Now she had on a checked black-and-white pantsuit that would have made any other woman look broad as a barge; it only made her transverse dimensions seem practically normal. There were wide, floppy trousers and a long jacket thing without sleeves-maybe it qualified as an overgrown vest-and a soft white silk blouse. Her shoes were the square-toed, square-heeled jobs dictated by current fashion; apparently Frank Warfel only demanded spike heels at home. Her face was made up so dramatically that, with the striking blonde hair-now worn seductively loose down her shoulders-you just knew she had to be a big movie star. The game was to determine which one she was being this week.

"Frankie wants to see me?" I said. "What about?"

She gave me the wide, wet, irresistible movie smile once more. "Who reads minds?" she asked. "He takes me into his bed, not into his confidence, darling. I don't know what the hell he wants to see you about. Why don't you ask him?"

"Where?"

"In my room. Right down the hail, darling."

It wasn't right. I mean, her eyes weren't right and her casual manner wasn't right, and she was hitting me over the head with too many darlings. It was a set-up, a deadfall, a trap. I'd been around long enough to smell them, and this one had the characteristic sour stink of betrayal. Anyway, if Frank Warfel had wanted me for casual conversation, he wouldn't have used his special, acrobatic blonde as a messenger. He'd have sent one of his ordinary errand boys as he had before. The presence of the girl meant that, for some reason, he felt that a little sex appeal was advisable this time to render me unsuspicious and vulnerable. On the other hand, I reflected, with all of desolate Baja California outside to choose from, it seemed unlikely that he'd pick a public hostelry to murder me in.

Anyway, as I've said, I wasn't happy with the case, even though my part of it should have been at an end. If Frank Warfel was setting traps for agents of the U.S. government, it might be interesting to know why. Idle curiosity isn't encouraged in the profession, but this seemed like a justifiable bit of research.

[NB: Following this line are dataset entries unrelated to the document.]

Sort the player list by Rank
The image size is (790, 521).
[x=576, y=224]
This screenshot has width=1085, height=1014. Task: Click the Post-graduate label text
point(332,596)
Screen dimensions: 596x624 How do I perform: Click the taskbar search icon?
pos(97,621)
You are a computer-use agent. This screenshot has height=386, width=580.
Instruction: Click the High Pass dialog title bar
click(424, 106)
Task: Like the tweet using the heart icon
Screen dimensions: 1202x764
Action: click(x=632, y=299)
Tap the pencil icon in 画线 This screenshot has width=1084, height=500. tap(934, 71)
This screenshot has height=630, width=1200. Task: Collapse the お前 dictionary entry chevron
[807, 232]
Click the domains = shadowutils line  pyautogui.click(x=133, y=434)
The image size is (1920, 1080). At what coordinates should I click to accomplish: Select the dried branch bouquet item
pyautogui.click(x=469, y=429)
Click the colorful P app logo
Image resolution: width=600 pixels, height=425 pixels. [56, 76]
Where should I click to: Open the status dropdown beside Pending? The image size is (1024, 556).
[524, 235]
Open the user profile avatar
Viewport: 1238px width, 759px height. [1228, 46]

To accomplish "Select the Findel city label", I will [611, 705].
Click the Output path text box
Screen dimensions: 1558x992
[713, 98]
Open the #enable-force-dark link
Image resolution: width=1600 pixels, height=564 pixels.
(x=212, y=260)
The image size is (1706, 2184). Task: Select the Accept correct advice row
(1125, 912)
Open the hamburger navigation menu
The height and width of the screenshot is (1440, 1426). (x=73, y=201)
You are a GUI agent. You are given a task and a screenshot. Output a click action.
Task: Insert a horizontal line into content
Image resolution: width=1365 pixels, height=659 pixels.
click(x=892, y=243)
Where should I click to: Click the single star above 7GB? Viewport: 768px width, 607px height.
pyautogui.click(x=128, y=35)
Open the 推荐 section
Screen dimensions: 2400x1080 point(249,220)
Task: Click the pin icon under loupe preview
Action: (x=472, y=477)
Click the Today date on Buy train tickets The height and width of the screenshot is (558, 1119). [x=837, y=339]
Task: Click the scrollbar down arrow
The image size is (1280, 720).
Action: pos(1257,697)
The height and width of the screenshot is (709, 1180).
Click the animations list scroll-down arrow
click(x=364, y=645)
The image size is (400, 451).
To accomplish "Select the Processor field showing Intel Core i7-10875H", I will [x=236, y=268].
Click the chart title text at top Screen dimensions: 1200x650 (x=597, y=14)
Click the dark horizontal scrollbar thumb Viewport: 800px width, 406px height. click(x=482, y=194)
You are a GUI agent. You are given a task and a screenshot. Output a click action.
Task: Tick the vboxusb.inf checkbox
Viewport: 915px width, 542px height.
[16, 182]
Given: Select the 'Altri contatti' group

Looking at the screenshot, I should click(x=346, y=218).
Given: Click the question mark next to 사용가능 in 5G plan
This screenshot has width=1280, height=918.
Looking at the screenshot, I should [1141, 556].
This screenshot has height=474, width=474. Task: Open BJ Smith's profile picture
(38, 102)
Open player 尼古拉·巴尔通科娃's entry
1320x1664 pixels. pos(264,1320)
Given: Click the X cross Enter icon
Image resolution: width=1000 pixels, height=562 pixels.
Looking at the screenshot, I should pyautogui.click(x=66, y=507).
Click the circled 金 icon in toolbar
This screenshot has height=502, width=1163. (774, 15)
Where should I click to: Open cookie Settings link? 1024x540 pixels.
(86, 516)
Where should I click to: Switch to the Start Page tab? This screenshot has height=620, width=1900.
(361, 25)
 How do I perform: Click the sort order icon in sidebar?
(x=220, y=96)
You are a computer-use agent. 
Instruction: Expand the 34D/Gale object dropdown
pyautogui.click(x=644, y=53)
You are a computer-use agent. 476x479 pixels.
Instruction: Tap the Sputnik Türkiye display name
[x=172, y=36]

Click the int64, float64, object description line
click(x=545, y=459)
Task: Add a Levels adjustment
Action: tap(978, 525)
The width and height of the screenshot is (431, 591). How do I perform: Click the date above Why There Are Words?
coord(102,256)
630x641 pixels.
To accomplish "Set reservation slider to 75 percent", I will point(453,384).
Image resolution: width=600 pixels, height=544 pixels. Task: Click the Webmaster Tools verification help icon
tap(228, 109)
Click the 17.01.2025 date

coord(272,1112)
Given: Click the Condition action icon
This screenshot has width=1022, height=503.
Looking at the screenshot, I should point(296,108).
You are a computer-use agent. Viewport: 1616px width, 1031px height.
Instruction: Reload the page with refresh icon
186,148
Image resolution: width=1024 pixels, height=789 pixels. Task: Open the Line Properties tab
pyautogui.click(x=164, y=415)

"Lead the way," I told the girl cheerfully.

She didn't move at once. She hesitated, studying my face. I had a hunch she was toying with the idea of issuing a warning. Then she moved her narrow shoulders in the minutest of shrugs, turned, and walked ahead of me down the hall. She stopped in front of a door, knocked, and turned to give me her photogenic smile once more. Still smiling, with no change of expression whatever, she kicked me hard on the shin.

The toe of her fashionable shoe must have been reinforced for just that purpose. As I bent over with the sudden pain, the door opened, and a big man reached out to chop with his hand at the back of my neck. He caught me as I fell and dragged me inside.